I think the problem stems ultimately from an engineering tool (frequency domain measurement) proliferating due to cheap computing power. There is a huge difference in levels of understanding between the author of the ASA book and the audiophiles and manufacturers who think that the sound is improved by tweaking graphic equalisers in an attempt to compensate for delays that the brain has compensated for already.

The musical ‘observer effect’

In scientific audio circles, it is believed that if you are aware (or think you are aware) of what hardware you are listening to, then you are incapable of any sort of objective assessment of its quality. This leads to the blind listening test being held up as the Gold Standard for audio science.

But here’s an irony: almost everything of value that man creates comes into being through a process of ‘sighted’ creation and refinement – and it seems to work. Bridges are designed by architects who refine CAD models on a screen, but the finished products don’t fall down, and are admired by ordinary people for their appearance. Car bodies are designed by engineers and stylists in full sight, yet the holes line up with the rest of the car, and they achieve great measurements for aerodynamics and the cars look good as well. Pianos are tuned by people who know which way they are turning the lever as they listen.

So if ‘sighted-ness’ leads to a completely fictitious, imaginary perception, then presumably our pianos are not really in tune, but we imagine they are? Maybe everyone but the piano tuner would hear an out-of-tune cacophony when the piano is played? But no, it turns out that everyone, including the piano tuner, can tell consistently when a piano is in tune without resorting to blind tests, and this can be confirmed with measurements.

So how come ‘sightedness’ is so problematic for the creation or assessment of audio equipment? I think that the question is “not even wrong”. The faulty logic lies in the erroneous idea that audio equipment is being listened to, as opposed to through, and that the human brain when listening to music is similar to a microphone. There is no reason to believe this at all; to me, it is just as likely that the brain is acting as an acquirer and interpreter of symbols. The quality of the sound is part of the symbol’s meaning, but cannot be examined in isolation.

As a result, it may just be that there is no way for a human listener to reliably discern anything but the most obvious audio differences in A/B/X listening tests. Using real music, the listener may be perceiving sound quality differences as changes in the perceived meaning of the symbols, but repeated listenings (like reading a phrase over and over), or listening to extracts out of context, kills all meaning and therefore kills any discernment of sound quality.
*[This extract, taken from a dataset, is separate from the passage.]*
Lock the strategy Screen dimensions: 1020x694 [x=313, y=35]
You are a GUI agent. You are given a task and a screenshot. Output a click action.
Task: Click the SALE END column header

Consciously listening for differences as opposed to listening to the music, pressing buttons while listening, breaking the flow of the music in any way, all have a similar effect. Alternatively, using electronic bleeps, or randomised snippets as the ‘test signal’, the listener is effectively hearing a stream of noise without any context or meaning, so the brain has nothing to attach the sound quality to at all.

In effect, the act of listening for sound quality in scientific trials may kill our ability to discern sound quality. Can this be proved either way? No.

I don’t see this as a problem to be ‘solved’; it is simply the kind of paradox that pops up when you start thinking about consciousness. Music has no evolutionary survival value, but we enjoy listening to it anyway – so we are in Weirdsville already. The extreme ‘objectivists’ who hold up ABX testing as science are extremely unimaginative if they think their naïve experiments and dull statistical formulae are a match for human consciousness.

Within the limitations of their chosen technology, most hi-fi systems are created with the aim of being ‘transparent’ to levels that exceed the known limitations of the physiology of the ear, and people seem keen to buy them. Without referring to scientific listening test data, the customers know that, in normal use, proper hi-fi does sound better than an iPod dock with 2″ speaker. But, as their own preference for the sound can’t be proved scientifically because of ‘the observer effect’, and because a human is bound to be influenced by factors other than the sound, then at some level they have to buy their hi-fi equipment ‘on faith’; maybe being influenced by the look of it, or because they believe the meme that vinyl is superior to digital. So be it. But they may find that, later, the system fails to meet their expectations and they are on a ruinous treadmill of “tweaks” and “upgrades”.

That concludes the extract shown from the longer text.